◆ PROBLEM: When you reach the line containing "The image size is (483, 516)." in the entries below, start writing out each line exactly, and stop after the line containing "Given: Expand the Links toolbar chevron".

Records from a dataset:
- - -

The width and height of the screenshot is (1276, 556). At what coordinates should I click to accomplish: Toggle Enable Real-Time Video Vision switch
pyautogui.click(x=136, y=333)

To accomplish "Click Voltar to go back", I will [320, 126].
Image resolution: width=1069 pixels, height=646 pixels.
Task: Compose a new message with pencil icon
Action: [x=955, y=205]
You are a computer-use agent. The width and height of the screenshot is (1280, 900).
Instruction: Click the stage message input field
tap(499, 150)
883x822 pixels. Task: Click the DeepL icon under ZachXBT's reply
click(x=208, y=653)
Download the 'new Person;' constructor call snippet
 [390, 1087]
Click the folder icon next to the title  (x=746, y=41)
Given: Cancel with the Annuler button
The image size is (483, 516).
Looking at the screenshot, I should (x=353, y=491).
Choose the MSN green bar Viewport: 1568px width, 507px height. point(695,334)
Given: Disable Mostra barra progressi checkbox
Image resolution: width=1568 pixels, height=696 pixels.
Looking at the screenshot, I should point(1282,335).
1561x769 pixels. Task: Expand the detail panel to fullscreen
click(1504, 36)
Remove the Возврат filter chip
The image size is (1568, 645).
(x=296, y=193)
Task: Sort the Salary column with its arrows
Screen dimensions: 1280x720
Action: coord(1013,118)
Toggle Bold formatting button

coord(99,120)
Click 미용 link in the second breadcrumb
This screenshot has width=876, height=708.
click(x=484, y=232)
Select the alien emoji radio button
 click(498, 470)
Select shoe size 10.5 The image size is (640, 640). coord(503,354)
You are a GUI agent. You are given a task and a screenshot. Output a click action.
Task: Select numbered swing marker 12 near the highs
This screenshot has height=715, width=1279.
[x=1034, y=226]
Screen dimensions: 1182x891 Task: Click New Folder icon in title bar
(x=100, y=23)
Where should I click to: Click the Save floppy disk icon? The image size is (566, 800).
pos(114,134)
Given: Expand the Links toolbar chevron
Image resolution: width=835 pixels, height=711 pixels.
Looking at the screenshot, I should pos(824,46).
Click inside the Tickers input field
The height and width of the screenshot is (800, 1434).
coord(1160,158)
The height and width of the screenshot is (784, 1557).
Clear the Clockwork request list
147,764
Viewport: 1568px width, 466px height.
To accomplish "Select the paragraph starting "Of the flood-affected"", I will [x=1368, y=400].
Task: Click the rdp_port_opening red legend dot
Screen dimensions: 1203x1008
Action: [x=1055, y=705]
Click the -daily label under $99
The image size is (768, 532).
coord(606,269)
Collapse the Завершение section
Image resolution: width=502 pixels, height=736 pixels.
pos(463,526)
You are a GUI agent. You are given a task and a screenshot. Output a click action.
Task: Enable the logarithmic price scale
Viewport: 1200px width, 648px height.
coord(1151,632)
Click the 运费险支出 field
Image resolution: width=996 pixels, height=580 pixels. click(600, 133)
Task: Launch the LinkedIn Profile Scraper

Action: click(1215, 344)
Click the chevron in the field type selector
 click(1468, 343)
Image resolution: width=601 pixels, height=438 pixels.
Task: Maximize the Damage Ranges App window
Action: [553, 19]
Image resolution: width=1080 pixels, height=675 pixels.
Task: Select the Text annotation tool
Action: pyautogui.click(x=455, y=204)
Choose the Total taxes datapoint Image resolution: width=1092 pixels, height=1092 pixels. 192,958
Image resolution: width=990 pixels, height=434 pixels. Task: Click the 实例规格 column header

- - -

◆ RESULT FOR THIS TASK:
The image size is (483, 516).
Looking at the screenshot, I should (x=353, y=491).
Choose the MSN green bar Viewport: 1568px width, 507px height. point(695,334)
Given: Disable Mostra barra progressi checkbox
Image resolution: width=1568 pixels, height=696 pixels.
Looking at the screenshot, I should point(1282,335).
1561x769 pixels. Task: Expand the detail panel to fullscreen
click(1504, 36)
Remove the Возврат filter chip
The image size is (1568, 645).
(x=296, y=193)
Task: Sort the Salary column with its arrows
Screen dimensions: 1280x720
Action: coord(1013,118)
Toggle Bold formatting button

coord(99,120)
Click 미용 link in the second breadcrumb
This screenshot has width=876, height=708.
click(x=484, y=232)
Select the alien emoji radio button
 click(498, 470)
Select shoe size 10.5 The image size is (640, 640). coord(503,354)
You are a GUI agent. You are given a task and a screenshot. Output a click action.
Task: Select numbered swing marker 12 near the highs
This screenshot has height=715, width=1279.
[x=1034, y=226]
Screen dimensions: 1182x891 Task: Click New Folder icon in title bar
(x=100, y=23)
Where should I click to: Click the Save floppy disk icon? The image size is (566, 800).
pos(114,134)
Given: Expand the Links toolbar chevron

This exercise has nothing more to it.